ולא שמעו אל משה מקצר רוח ומעבודה קשה… הן בני ישראל לא שמעו אלי ואיך ישמעני פרעה ואני ערל שפתים (שמות ו’, ט’ – י”ב) “…Ma essi non ascoltarono Moshe per il respiro corto e per il duro servaggio… Se i figli d’Israel non mi hanno ascoltato come mi ascolterà mai il Faraone, io che per di più sono balbuziente?” (Shemot 6, 9-12)
Fu domandato a un gerarca nazista: se lo scopo della “soluzione finale” era sterminare gli Ebrei perché avete allestito per essi campi di concentramento e di lavoro, anziché mandarli tutti direttamente a morire nelle camere a gas? “Un essere umano –sarebbe stata la risposta- può accettare l’idea di uccidere in massa animali, ma non altri uomini. Sarebbe stato difficile anche per noi – avrebbe detto il gerarca- sterminare degli uomini senza averli preventivamente ridotti al livello di animali”. Mi permetto di aggiungere che forse il discorso, nel suo crudo cinismo, poteva essere applicato anche alle vittime e non soltanto ai carnefici. Gli Ebrei, nel folle immaginario dei loro aguzzini, avrebbero in definitiva accettato più facilmente l’idea di morire una volta privati della dignità umana. In cosa consiste la dignità umana? Nella facoltà di sperare e di aver fiducia.

> _Cosa chiede l'esercizio_
Secondo il brano, in che cosa consiste la dignità umana?

> _Sezione dati_
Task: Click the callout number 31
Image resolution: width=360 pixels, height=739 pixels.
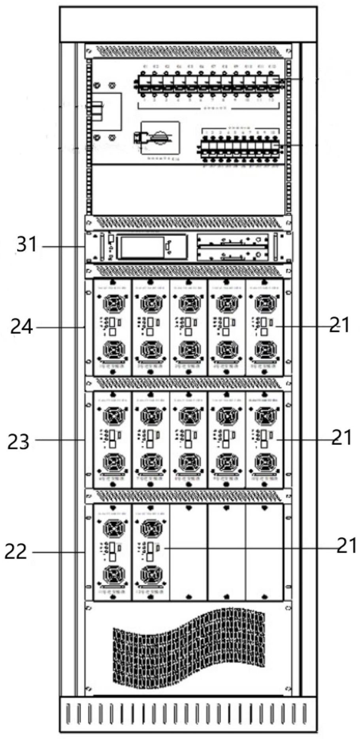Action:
--
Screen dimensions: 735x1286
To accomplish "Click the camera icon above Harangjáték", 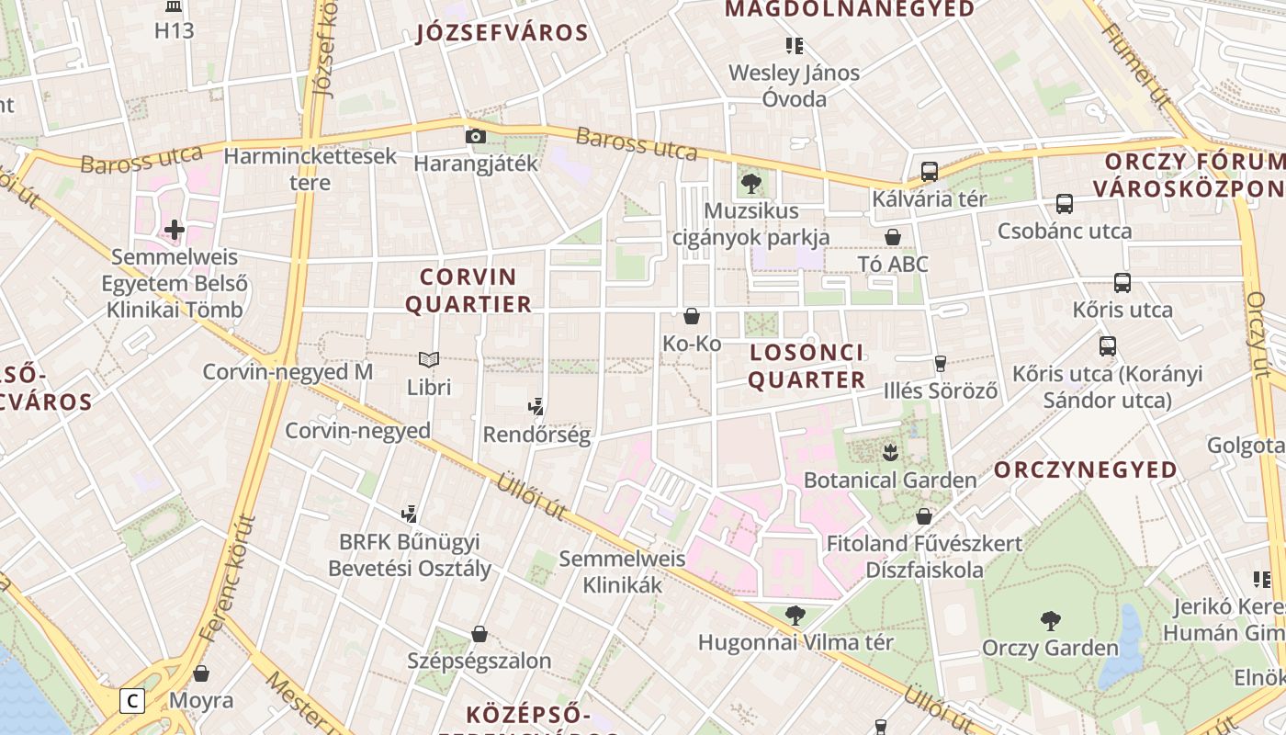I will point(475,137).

> _Risposta_
Nella facoltà di sperare e di aver fiducia.